**Problem to work on**
In the text on Indian tax reforms below, copy the passage word for word, starting with "The Indian Parliament" and going on through "Service Tax (GST).".

**Source excerpt**
The Indian Parliament approved the long-pending Goods and Services Tax Bill earlier this month, paving the way for a uniform tax regime. There were more tax reforms when the India-Cyprus Double Tax Avoidance Treaty was amended. The Government also kept its promise to implement a proposal made in the Union Finance Budget.

Goods and Service Tax (GST).

The Parliament of India approved the amendment to the Constitution by passing the Constitution (122nd Amendment) Bill relating to introduction of GST. The Bill was passed almost unanimously by the members across all political parties. The Bill will now be required to be ratified by a majority of Indian states, which is not expected to be a roadblock.

The Finance Ministry has been preparing for the implementation of the provisions of the Bill with effect from April 1, 2017. However, there are still a number of issues to be ironed out including the most critical being the GST rate. The various central and State government ministries and departments are deep in discussions to come to a consensus on most of the open issues. Once the law comes into force, it will replace the different laws and rates in India relating to taxes.

The cornerstone of this mammoth exercise is to bring transparency in taxation and reduce the burden of multiple compliances. The new law will pave the way for a uniform tax regime across the country leading to operational efficiency and better business growth. This, in turn, is expected to improve foreign investment.

This is evident from a recent statement from the United States Commerce Secretary, Penny Pritzker mentioning that bilateral trade will get further boost from new reforms including GST. She exuded confidence that “India’s rapidly growing economy and the Modi government’s ambitious reform agenda, including the landmark Goods and Service Tax, passage of the recent national bankruptcy law, and liberalized foreign direct investment limits in key sectors, point towards a deeper economic relationship in the years ahead.”

India Cyprus Double Taxation Avoidance Treaty.

Close on the heels of the amendment to the India-Mauritius Double Taxation Avoidance Treaty in May this year, the Union Cabinet has given its approval for the signing of an Agreement and the Protocol between India and Cyprus for the Avoidance of Double Taxation and the Prevention of Fiscal Evasion with respect to Taxes on Income.

Recorded data
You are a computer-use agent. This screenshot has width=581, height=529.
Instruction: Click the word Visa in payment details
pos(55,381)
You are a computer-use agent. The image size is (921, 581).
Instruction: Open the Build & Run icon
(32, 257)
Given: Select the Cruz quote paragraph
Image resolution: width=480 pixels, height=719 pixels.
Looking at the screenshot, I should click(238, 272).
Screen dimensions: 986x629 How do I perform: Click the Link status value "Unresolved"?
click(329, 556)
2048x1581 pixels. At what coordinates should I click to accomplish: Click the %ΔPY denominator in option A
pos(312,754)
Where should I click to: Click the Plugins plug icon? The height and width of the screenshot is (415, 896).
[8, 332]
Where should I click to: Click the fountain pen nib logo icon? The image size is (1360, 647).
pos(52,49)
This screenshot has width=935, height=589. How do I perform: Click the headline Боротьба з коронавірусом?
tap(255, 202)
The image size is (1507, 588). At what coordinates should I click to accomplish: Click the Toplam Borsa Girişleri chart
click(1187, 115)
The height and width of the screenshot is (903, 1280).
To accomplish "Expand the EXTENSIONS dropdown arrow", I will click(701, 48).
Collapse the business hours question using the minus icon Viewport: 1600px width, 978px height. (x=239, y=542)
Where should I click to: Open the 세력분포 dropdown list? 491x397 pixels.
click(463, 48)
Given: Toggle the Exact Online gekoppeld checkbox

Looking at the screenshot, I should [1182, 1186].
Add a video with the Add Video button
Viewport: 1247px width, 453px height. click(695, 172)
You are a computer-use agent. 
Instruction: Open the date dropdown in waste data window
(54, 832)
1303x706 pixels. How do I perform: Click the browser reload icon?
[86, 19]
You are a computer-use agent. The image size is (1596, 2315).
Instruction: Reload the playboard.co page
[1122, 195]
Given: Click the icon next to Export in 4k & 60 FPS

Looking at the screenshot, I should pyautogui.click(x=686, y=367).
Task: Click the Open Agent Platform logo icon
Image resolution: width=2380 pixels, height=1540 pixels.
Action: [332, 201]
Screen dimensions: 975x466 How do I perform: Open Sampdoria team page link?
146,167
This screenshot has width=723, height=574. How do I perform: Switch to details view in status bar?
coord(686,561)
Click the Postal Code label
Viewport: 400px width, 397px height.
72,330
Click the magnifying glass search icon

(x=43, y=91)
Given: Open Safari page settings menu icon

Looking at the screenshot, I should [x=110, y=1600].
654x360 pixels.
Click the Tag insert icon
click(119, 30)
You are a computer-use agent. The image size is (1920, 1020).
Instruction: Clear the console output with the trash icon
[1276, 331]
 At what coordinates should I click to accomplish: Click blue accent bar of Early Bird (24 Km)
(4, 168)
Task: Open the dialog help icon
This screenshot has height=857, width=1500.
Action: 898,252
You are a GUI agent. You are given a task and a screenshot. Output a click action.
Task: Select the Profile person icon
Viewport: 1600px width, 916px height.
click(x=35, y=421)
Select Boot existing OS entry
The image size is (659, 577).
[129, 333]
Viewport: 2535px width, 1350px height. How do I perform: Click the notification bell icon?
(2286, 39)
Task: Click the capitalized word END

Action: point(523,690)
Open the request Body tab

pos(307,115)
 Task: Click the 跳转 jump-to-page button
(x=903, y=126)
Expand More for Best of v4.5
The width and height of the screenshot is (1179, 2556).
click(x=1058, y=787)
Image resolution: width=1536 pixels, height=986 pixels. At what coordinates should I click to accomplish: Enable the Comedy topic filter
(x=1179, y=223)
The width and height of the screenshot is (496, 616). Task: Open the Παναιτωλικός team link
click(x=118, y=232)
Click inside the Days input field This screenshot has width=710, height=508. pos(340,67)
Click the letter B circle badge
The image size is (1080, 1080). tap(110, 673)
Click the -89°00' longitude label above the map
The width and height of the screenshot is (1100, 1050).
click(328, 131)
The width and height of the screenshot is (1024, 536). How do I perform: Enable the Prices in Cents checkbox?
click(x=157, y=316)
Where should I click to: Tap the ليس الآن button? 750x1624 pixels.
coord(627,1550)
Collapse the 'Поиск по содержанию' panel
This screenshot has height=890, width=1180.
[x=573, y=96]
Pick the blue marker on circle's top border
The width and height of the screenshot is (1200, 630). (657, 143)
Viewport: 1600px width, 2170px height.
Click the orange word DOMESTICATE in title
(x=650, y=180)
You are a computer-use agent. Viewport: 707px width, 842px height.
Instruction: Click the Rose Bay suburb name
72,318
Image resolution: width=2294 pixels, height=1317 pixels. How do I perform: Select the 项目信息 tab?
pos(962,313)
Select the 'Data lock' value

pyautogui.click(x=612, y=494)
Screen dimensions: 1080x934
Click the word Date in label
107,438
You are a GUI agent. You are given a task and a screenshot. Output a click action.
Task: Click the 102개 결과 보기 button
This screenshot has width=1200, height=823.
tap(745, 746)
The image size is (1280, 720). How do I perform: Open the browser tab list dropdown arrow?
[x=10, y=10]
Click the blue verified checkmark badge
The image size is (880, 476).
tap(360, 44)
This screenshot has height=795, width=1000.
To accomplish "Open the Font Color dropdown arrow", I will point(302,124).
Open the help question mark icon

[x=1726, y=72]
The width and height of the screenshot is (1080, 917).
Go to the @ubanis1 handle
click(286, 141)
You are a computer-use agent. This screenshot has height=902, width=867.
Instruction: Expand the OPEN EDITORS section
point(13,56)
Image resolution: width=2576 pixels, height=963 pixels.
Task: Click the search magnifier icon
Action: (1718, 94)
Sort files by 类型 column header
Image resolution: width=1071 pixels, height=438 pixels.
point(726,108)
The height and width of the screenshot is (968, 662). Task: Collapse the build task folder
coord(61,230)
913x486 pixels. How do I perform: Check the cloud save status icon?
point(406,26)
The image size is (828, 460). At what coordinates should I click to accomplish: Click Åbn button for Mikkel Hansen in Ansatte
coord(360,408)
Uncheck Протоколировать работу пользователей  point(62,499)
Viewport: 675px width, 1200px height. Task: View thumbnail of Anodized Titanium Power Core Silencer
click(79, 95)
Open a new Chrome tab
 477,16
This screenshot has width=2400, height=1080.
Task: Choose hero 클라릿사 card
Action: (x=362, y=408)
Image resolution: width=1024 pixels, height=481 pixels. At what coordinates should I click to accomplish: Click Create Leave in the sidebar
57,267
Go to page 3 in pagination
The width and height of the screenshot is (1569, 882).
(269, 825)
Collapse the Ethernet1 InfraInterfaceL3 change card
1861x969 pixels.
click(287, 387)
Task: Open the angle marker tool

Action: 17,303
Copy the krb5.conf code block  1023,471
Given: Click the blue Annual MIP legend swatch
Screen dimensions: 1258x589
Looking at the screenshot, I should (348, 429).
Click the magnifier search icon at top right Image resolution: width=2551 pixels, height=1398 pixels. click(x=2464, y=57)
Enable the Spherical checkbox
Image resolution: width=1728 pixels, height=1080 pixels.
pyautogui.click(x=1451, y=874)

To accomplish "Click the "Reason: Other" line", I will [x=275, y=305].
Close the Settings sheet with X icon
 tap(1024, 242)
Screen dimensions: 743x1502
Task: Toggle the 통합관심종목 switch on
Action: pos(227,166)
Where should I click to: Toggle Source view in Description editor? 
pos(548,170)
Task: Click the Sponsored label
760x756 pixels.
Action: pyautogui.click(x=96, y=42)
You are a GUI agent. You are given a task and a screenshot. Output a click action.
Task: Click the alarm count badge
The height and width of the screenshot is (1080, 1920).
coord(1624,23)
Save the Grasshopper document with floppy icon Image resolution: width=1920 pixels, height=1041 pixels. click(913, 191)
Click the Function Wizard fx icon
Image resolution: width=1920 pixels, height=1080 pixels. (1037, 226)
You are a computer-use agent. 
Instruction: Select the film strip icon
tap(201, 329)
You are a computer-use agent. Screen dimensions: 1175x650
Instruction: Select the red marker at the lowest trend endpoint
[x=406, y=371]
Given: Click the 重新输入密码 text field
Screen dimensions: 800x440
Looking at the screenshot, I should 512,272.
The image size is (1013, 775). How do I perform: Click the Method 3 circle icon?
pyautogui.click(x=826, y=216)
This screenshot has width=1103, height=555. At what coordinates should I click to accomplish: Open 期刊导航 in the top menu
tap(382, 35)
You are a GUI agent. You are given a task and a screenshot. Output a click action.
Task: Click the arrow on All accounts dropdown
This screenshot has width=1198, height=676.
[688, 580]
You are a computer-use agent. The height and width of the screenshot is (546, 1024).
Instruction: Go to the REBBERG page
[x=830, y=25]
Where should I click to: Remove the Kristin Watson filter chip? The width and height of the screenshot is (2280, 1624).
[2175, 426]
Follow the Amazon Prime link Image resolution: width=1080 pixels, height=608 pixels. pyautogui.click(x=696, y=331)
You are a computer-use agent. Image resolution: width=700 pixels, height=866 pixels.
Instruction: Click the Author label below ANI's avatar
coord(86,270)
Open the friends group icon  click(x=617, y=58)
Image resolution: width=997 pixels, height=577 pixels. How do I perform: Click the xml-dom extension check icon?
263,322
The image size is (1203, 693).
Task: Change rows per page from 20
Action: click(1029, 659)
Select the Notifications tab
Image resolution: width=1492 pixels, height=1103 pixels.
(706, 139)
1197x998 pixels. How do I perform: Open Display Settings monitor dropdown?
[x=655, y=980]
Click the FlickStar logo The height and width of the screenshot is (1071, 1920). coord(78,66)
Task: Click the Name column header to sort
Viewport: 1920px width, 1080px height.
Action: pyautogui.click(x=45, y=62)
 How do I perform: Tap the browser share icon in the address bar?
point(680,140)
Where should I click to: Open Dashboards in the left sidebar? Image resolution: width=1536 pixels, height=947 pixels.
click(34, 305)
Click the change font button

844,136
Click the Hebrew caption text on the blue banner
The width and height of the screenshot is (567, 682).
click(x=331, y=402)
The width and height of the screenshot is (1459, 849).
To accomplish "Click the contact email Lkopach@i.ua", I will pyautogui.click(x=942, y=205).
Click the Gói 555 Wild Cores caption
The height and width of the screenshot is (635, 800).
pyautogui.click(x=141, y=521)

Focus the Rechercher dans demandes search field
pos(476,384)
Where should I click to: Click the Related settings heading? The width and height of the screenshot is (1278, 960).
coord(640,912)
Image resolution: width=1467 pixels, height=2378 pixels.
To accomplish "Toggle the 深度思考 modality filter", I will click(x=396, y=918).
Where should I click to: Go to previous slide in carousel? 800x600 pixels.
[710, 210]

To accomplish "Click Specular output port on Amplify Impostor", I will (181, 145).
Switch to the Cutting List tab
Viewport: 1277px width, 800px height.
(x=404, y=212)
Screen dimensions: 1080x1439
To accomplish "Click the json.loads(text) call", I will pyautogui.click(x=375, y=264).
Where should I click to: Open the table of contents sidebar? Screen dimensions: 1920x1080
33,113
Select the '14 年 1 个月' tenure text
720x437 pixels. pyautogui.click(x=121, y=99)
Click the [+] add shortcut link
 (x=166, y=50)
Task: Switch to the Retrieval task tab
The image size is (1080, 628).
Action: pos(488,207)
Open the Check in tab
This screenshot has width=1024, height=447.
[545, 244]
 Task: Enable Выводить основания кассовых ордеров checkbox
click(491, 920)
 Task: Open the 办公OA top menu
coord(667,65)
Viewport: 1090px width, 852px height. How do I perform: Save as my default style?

**Reply**
The Indian Parliament approved the long-pending Goods and Services Tax Bill earlier this month, paving the way for a uniform tax regime. There were more tax reforms when the India-Cyprus Double Tax Avoidance Treaty was amended. The Government also kept its promise to implement a proposal made in the Union Finance Budget.

Goods and Service Tax (GST).